Die Grundvoraussetzungen seien für Frauen in der DDR (wo Abtreibungen erlaubt waren) besser gewesen, die Gleichberechtigung zumindest Gesetz. Doch in der praktischen Umsetzung hätten sich die Männer dann doch als Bremsklötze für den beruflichen oder auch politischen Aufstieg erwiesen.
Skurrile Verbote
Und natürlich erweist sich das Regime als Bremsklotz für die literarische Karriere auf ziemlich bizarre Art und Weise im Fall von Helga Schubert. Da wird die Veröffentlichung des Buchs „Das verbotene Zimmer“ zwar in der DDR verboten, „alles sei mit einer dunklen Folie überzogen“, so die Begründung. Aber im westdeutschen Luchterhand-Verlag dürfe es erscheinen, die Deviseneinnahmen zieht das Urheberrechtsbüro ein und zahlt es Schubert „1:1 in der DDR-Währung“ aus.
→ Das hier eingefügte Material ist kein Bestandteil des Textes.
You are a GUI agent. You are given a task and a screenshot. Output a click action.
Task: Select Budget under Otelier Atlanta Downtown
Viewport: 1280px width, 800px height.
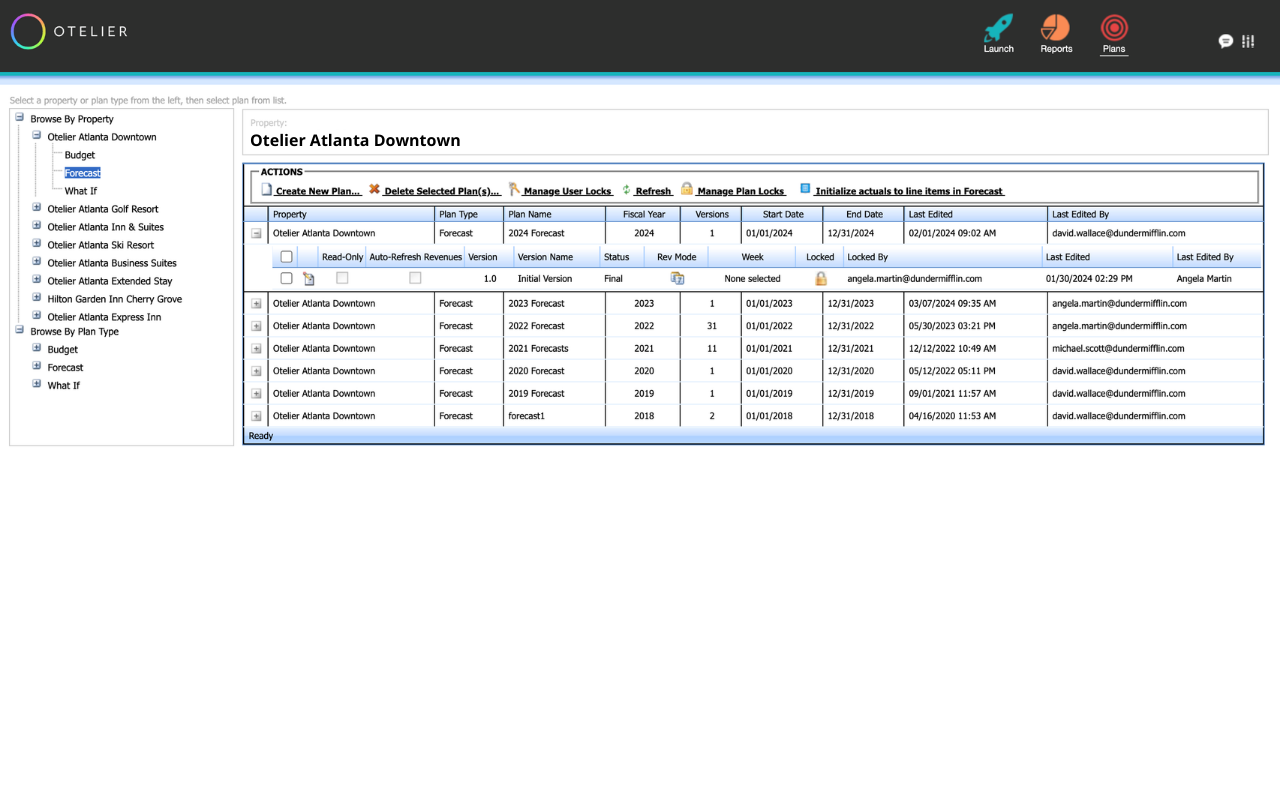tap(80, 155)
Im nächsten Schritt darf sie den westdeutschen Fallada-Preis nicht annehmen als Gegenleistung wird der Druck des Buches im Osten in Aussicht gestellt und das Resultat (in dem drei Geschichten fehlten) mit dem dortigen Heinrich-Mann-Preis ausgezeichnet. „Genau genommen hätte man verrückt werden können.“
Umgang mit den Tätern
Selbstredend wurde sie aufgrund ihrer Texte und ihrer Verbindungen zu kritischen Zirkeln von der Stasi überwacht. Doch neben dem wortgetreuen Abdruck von Berichten über sie, macht sich Schubert Gedanken darüber, wie sie nach dem Ende der DDR mit solchen Menschen umgehen könnte. Müsse man zwischen „totalitärem System und Tatbeteiligtem unterscheiden“? „Gibt es die Wandlung vom Saulus zum Paulus? Man lebt sicher glücklicher und mehr in der Gegenwart, wenn man diese Wandlung für möglich hält.“
Und so mahnt sie, dass Demokratie und freie Gesellschaft unbedingt geschützt und erhalten bleiben mögen. Denn: „Das Schlimmste an der Diktatur ist die Humorlosigkeit. Sie bekämpft Witze über die Herrschenden, schreibt die Wortwahl vor, plötzlich darf man von einem auf den anderen Tag den Krieg nicht mehr Krieg nennen, sie hasst das Doppeldeutige, die Ambivalenz, schließlich die menschliche Realität.“
Schwarz oder rosa?
Doch es gibt auch amüsante Passagen: Der Unterschied zwischen DDR-Frau und Westfrau liege darin, dass, wenn sie einen schwarzen Pullover haben möchten, es aber keinen gibt, Folgendes passiere: „Die Westfrau kauft keinen, aber wir kaufen aus Mitleid nicht nur mit der Verkäuferin den rosafarbenen Pullover. Zu Hause werden wir ihn schwarz färben. Das macht uns so liebenswert.“
Liebenswert und vor allem sanft, aber dennoch beharrlich, wie Wasser, dessen steter Tropfen den Stein höhlt - so blickt diese alterskluge Schriftstellerin auf das Leben.
Helga Schubert: Luft zum Leben. Geschichten vom Übergang. dtv Verlag, 288 S., 24 Euro.